▶ _GIVEN ENTRIES_:
****************
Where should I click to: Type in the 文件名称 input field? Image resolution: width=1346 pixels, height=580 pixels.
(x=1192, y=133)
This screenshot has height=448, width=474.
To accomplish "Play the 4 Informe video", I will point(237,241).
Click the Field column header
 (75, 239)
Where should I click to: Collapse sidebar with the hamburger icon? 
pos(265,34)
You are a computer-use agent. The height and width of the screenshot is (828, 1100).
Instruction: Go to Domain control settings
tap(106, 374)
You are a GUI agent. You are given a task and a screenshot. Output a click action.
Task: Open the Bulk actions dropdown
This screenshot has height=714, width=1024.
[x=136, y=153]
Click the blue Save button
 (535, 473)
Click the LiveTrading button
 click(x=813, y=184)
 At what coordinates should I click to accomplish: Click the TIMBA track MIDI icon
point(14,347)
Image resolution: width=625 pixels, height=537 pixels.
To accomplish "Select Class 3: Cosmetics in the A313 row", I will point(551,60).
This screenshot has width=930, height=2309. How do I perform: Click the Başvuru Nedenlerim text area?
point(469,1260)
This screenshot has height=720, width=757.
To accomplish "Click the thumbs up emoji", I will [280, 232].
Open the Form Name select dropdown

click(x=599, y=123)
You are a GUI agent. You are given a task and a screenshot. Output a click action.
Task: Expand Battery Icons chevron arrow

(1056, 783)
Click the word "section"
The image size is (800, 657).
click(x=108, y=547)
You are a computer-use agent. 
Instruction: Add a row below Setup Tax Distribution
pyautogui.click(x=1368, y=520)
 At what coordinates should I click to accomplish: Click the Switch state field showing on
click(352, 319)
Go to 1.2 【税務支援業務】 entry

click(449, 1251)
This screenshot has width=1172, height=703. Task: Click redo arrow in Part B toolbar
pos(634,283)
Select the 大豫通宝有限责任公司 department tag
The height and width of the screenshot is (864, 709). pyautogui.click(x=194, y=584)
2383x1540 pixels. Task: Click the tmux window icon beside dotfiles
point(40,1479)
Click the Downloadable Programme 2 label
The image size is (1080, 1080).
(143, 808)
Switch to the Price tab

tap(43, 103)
****************
▶ _GIVEN INSTRUCTION_: In the part of the records that opens with the line containing "Click the Field column header" and closes with the line containing "point(14,347)", change "Bulk actions" to "Batch actions" and give those lines again with everything else unchanged.

▶ _ANSWER FOR THIS EXERCISE_:
Click the Field column header
 (75, 239)
Where should I click to: Collapse sidebar with the hamburger icon? 
pos(265,34)
You are a computer-use agent. The height and width of the screenshot is (828, 1100).
Instruction: Go to Domain control settings
tap(106, 374)
You are a GUI agent. You are given a task and a screenshot. Output a click action.
Task: Open the Batch actions dropdown
This screenshot has height=714, width=1024.
[x=136, y=153]
Click the blue Save button
 (535, 473)
Click the LiveTrading button
 click(x=813, y=184)
 At what coordinates should I click to accomplish: Click the TIMBA track MIDI icon
point(14,347)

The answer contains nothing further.